## WHAT THE TASK REQUIRES:
Locate each line in the items below that contains the string "resolution", and copy those lines out.

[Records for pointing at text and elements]
— Begin —
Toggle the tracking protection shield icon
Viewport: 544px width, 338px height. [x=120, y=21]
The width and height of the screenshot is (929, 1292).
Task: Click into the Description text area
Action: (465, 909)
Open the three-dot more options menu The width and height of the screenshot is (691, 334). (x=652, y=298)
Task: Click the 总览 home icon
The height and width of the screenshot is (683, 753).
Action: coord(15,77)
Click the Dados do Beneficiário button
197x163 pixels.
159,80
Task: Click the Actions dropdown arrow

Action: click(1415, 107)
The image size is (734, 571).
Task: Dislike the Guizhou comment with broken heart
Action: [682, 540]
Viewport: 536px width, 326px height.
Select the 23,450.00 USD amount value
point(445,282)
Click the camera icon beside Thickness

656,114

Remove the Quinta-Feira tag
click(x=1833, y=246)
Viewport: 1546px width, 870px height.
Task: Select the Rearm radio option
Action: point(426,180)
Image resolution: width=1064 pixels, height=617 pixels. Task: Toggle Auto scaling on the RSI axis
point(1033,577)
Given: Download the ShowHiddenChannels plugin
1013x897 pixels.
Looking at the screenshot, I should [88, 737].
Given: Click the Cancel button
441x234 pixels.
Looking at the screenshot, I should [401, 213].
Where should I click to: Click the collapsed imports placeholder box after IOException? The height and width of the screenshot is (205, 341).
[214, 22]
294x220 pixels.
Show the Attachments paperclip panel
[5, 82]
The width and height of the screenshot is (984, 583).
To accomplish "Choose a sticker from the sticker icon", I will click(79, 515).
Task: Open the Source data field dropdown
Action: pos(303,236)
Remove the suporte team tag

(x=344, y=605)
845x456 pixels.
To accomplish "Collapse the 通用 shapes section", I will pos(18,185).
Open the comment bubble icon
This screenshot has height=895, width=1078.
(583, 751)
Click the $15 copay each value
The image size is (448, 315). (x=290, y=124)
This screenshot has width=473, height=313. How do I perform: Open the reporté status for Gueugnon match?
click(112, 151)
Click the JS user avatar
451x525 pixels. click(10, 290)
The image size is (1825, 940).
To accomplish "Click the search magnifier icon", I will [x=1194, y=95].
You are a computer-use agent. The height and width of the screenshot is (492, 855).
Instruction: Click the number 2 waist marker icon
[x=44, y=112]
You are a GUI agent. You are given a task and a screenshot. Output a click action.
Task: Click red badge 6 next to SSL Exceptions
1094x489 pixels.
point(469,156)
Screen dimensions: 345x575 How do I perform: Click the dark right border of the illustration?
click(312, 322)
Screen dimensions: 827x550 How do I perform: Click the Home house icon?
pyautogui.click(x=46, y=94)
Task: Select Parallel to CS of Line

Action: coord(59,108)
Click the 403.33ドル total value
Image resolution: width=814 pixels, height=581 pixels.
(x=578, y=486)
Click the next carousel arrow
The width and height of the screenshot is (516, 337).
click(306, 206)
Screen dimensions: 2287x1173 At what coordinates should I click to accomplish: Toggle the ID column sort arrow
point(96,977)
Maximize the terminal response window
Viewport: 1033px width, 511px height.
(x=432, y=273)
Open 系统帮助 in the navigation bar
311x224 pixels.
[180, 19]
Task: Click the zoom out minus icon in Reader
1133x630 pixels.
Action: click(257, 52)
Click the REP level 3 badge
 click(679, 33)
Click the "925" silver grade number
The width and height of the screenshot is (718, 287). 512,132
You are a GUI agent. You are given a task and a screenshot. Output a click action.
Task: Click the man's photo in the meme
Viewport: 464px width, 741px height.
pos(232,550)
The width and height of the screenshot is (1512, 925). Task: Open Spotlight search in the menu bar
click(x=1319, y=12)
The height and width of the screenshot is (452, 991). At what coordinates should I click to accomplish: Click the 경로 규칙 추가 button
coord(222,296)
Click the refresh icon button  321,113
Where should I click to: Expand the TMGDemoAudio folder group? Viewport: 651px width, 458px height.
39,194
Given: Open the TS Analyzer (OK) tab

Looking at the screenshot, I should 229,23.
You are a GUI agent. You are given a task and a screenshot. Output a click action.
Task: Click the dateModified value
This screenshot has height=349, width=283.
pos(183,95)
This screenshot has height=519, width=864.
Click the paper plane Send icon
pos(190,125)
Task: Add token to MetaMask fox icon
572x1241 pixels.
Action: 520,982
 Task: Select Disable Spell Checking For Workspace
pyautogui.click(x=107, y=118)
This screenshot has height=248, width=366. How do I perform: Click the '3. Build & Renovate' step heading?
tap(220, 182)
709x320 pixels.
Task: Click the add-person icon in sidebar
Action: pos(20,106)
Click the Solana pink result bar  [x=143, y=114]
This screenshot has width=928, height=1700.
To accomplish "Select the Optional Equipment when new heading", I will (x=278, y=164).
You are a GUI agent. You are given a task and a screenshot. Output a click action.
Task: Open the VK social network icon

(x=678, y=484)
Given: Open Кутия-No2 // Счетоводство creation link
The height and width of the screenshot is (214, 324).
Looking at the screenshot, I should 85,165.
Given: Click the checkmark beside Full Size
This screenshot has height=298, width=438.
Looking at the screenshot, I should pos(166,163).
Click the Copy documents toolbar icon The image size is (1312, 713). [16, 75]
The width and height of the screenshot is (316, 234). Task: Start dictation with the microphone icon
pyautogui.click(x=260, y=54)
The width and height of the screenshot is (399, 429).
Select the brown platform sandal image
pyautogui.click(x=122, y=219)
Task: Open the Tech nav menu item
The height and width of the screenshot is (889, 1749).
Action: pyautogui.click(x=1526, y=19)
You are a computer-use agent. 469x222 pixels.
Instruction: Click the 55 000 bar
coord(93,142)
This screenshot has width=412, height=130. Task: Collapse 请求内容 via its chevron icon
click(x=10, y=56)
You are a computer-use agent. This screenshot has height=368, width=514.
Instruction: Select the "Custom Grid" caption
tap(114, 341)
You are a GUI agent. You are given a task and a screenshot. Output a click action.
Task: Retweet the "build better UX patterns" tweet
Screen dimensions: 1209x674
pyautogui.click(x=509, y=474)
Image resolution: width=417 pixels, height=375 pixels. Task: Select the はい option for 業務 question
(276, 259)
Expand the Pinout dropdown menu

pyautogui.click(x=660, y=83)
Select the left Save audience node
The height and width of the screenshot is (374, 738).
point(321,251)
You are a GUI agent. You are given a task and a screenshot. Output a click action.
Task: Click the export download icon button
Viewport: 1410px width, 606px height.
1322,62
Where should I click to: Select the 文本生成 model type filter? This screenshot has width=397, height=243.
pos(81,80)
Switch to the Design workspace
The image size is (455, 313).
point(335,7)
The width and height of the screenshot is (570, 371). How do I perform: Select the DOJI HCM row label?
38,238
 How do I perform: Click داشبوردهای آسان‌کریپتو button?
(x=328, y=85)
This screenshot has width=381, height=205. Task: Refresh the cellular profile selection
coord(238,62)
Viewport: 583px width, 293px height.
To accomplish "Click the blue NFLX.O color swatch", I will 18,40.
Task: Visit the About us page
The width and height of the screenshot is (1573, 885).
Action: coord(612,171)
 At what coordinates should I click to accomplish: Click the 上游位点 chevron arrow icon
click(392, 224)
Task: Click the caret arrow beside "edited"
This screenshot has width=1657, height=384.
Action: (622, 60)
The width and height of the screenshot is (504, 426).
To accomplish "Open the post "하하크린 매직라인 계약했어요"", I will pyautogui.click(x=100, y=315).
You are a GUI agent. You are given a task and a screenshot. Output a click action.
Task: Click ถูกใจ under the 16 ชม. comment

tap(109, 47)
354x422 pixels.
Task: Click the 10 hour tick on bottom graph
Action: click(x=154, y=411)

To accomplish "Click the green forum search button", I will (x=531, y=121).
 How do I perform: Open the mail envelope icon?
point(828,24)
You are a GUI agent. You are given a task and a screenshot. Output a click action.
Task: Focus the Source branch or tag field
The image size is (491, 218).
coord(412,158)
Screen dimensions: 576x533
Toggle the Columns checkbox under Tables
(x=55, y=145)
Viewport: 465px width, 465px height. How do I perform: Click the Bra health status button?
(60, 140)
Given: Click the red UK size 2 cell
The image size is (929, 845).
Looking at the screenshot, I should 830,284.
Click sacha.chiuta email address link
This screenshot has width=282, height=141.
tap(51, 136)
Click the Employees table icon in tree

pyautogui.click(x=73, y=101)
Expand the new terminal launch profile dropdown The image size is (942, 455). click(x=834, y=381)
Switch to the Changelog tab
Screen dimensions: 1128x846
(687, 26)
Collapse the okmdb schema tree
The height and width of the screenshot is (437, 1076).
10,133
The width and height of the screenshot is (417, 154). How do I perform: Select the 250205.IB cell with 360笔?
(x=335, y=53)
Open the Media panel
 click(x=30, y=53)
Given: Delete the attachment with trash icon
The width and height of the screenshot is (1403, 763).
— End —
## WRITTEN ANSWER:
Image resolution: width=1064 pixels, height=617 pixels. Task: Toggle Auto scaling on the RSI axis
Image resolution: width=814 pixels, height=581 pixels.
Image resolution: width=417 pixels, height=375 pixels. Task: Select the はい option for 業務 question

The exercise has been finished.